Driving past Khairul Manzil

Being on the busy Mathura Road has its advantages but it has also meant fewer visitors for this mosque and madrasa complex

Being on Mathura Road opposite the Purana Quila has been both an advantage and a disadvantage for Khairul Manzil. The prime location has ensured that the 16th century monument gets a touch of conservation periodically and with beat constables often sitting in the shaded courtyard outside the main gate, it has been able to keep vandals at bay—so no Kittu loves Kitty on its walls. But traffic intersection on one side of the monument and heavy traffic on the road in front has also meant that many tourists skip this mosque and madrasa complex that stands next to the ruins of Lal Darwaza. There aren't many who come here for Friday prayers either.
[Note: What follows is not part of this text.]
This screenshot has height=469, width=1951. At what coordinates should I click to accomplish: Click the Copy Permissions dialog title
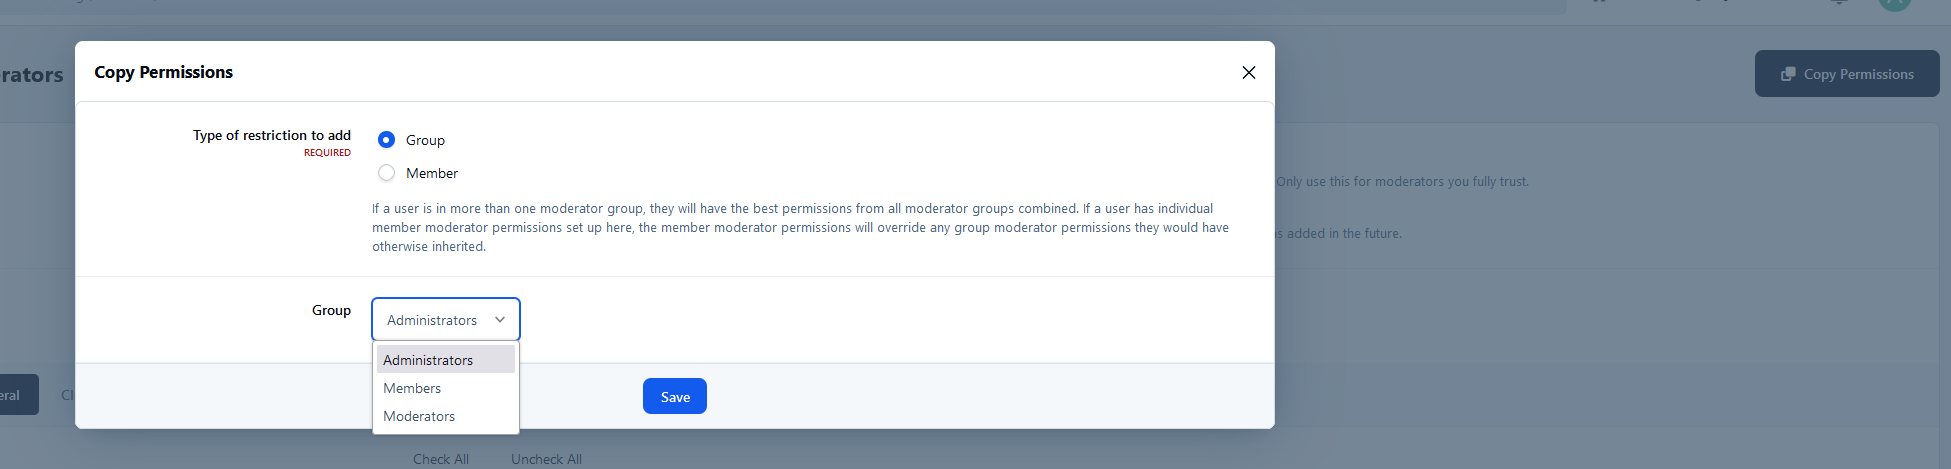point(164,72)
But driving past the road or while waiting at the traffic signal in the evening, one can't miss the sight of hundreds of pigeons flying down to rest on the dome of the monument.

A doorway with recessed main arch, half dome, corbelled beams, small windows above the entrance, all look typically Mughal. But inside, the mosque follows the Delhi Sultanate pattern. The courtyard and its large central pool are under repair. With the administration gearing up to welcome tourists for the Commonwealth Games, the Archaeological Survey of India is repairing portions of the structure.

The madrasa, with its two levels, is on both sides of the mosque. The larger rooms are on the ground floor and a narrow open passage leads to the smaller rooms on the first floor. The enamelled glazed tiles on the exterior and interior of the mosque are similar to those at Agra's Chini ka rouza. No two tiles are similar, though there are very few that have survived the onslaughts of time and marauders.

Standing on the courtyard and watching a group of people work almost unmindful of the heat, one can only imagine what it must have been like when the mosque was being built and then thrown open to the public for the first time. The Lal Darwaza next-door, built in quartzite and red stone, must have been an imposing structure then. The shops, now in ruin, lined on both its sides, must have once bustled with activity. The ruined houses behind the Lal Darwaza were once homes of prosperous families who may have sent their wards to this madrasa.

The mosque's name literally means an 'auspicious building'. Built in 1561 by Maham Anga, this was perhaps the first Mughal mosque in Delhi. Maham Anga, the wet nurse of a young Akbar, was no ordinary woman. Ambitious and assertive, she was the virtual ruler for a brief period. Did she visit the mosque every day?

A flight of pigeons interrupts my thoughts. As I look up, a gentle voice advises me not to look at the sun, and instead, stand in the shade, and if I wish, sprinkle water from the well inside the complex. The man turns out to be a trader who had given up his shop at the posh Greater Kailash-I market to take up the faqiri of this mosque. So, shop-owner Ali Sher Khan has now become Ali baba.

He stays here till sunset when the monument is closed. He then leaves for his home in east Delhi and returns at sunrise the next day.

Ali baba talks about djinns and angels who motivated him to become a faqir. "The djinns stay here, they talk to me regularly," he says, insisting that the mosque dates back to the pre-Akbar era. But what about the inscription here, I ask. "That's Akbar of the Tughlaq dynasty, a nephew of Muhammad-bin Tughlaq. Besides, look at the architecture, it doesn't look Mughal," he says.

But according to the ASI, this mosque was built during Akbar's reign, and the doorway is clearly Mughal as are the glazed tiles, I insist. He smiles, indicating that he doesn't want to get into an argument. After all, it's time for prayer. "Prayer is the only way to achieve peace," he says, as I walk back towards the gate.

The sun is about to set and the pigeons are returning to the mosque's dome for the night. They are the only ones allowed inside after sunset, except, of course, the djinns.